Heute soll in einigen Ländern nicht nur wie jedes Jahr am 1. Mai die Arbeit ruhen, sondern auch der Handel auf dem weltweit führenden Online-Marktplatz eBay. Verärgerte User haben nämlich am Tag der Arbeit zu einem weltweiten und unbefristeten Boykott gegen eBay aufgerufen. Und das nicht zum ersten Mal, seitdem John Donahoe als neuer Präsident und CEO von eBay feststeht.

In den letzten Monaten kam es in verschiedenen Ländern zu landesweiten Boykottaufrufen gegen eBay, weil John Donahoe unter anderem angekündigt hatte, bis zur Jahresmitte die an eBay von den Verkäufern zu leistenden Abgaben für die Benutzung der Plattform um 2 % auf 7.25 % des jeweiligen Verkaufspreises zu erhöhen oder etwa das Bewertungssystem so zu ändern, dass die Verkäufer die jeweiligen Käufer ihrer Produkte weder negativ noch neutral bewerten können.

Die Änderung am Bewertungssystem bildet dann auch den eigentlichen Stein des Anstosses für die Boykottaufrufe. eBay begründet diesen Schritt mit dem Schutz der Käufer vor „Rache-Bewertungen“ seitens der von ihnen schlecht bewerteten Anbietern und dem generellen Schutz der Käufer. Gleichzeitig will es mit diesem Schritt für die Käufer die nötigen Anreize schaffen, den Anbieter ehrlich zu beurteilen. Für die Verkäufer birgt das neue Bewertungssystem jedoch die Gefahr, dass Auktionsgewinner, die sich nicht melden oder spät bis gar nicht bezahlen, künftig nicht mehr mit einer schlechten Bewertung sanktioniert werden können. Käufer könnten gemäss einigen Kritikern durch den Ausfall dieses Kontrollelements im schlimmsten Fall sogar versuchen, die Verkäufer durch die Androhung einer negativen Bewertung zu erpressen, um dadurch etwa einen Preisnachlass zu bekommen.

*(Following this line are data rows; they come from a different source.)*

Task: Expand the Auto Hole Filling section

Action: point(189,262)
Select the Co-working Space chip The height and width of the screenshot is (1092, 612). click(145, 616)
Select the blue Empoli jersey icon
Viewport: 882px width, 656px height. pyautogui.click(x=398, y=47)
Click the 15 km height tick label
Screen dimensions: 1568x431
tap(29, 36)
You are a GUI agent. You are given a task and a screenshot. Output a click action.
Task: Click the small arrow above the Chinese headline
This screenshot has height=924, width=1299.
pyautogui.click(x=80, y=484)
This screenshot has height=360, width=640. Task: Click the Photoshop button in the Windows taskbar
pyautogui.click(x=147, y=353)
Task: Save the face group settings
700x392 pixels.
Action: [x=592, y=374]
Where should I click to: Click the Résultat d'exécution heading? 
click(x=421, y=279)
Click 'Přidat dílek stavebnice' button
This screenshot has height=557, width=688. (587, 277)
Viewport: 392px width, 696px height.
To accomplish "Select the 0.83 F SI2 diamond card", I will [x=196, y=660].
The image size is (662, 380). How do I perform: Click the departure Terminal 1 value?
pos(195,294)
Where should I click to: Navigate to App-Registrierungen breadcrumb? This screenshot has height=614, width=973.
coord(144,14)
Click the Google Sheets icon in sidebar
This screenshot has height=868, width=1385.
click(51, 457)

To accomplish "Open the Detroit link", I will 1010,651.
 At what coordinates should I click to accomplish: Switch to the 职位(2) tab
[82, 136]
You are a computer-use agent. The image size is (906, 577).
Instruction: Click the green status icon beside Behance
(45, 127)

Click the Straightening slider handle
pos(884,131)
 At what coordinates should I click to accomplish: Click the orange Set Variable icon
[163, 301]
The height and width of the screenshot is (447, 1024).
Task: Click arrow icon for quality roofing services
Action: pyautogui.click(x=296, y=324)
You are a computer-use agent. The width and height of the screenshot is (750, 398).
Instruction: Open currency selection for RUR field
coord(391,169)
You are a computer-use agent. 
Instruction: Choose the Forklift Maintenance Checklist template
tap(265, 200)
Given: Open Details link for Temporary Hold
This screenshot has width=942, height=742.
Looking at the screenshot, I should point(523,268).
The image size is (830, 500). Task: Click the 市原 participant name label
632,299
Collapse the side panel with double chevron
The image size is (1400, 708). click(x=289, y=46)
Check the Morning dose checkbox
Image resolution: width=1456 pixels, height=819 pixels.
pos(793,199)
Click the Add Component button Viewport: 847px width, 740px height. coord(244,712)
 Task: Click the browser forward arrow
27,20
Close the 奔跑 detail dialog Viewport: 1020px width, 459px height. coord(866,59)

Ungeachtet dessen verweist eBay wie bereits im Februar darauf, dass die Neuerungen der Nutzerschaft zugute kommen würden und dass es sich bei den Boykottaufrufern nur um eine kleine Gruppe von Kunden handle, die mit der schnellen Abfolge der Veränderungen bei eBay nicht einverstanden seien.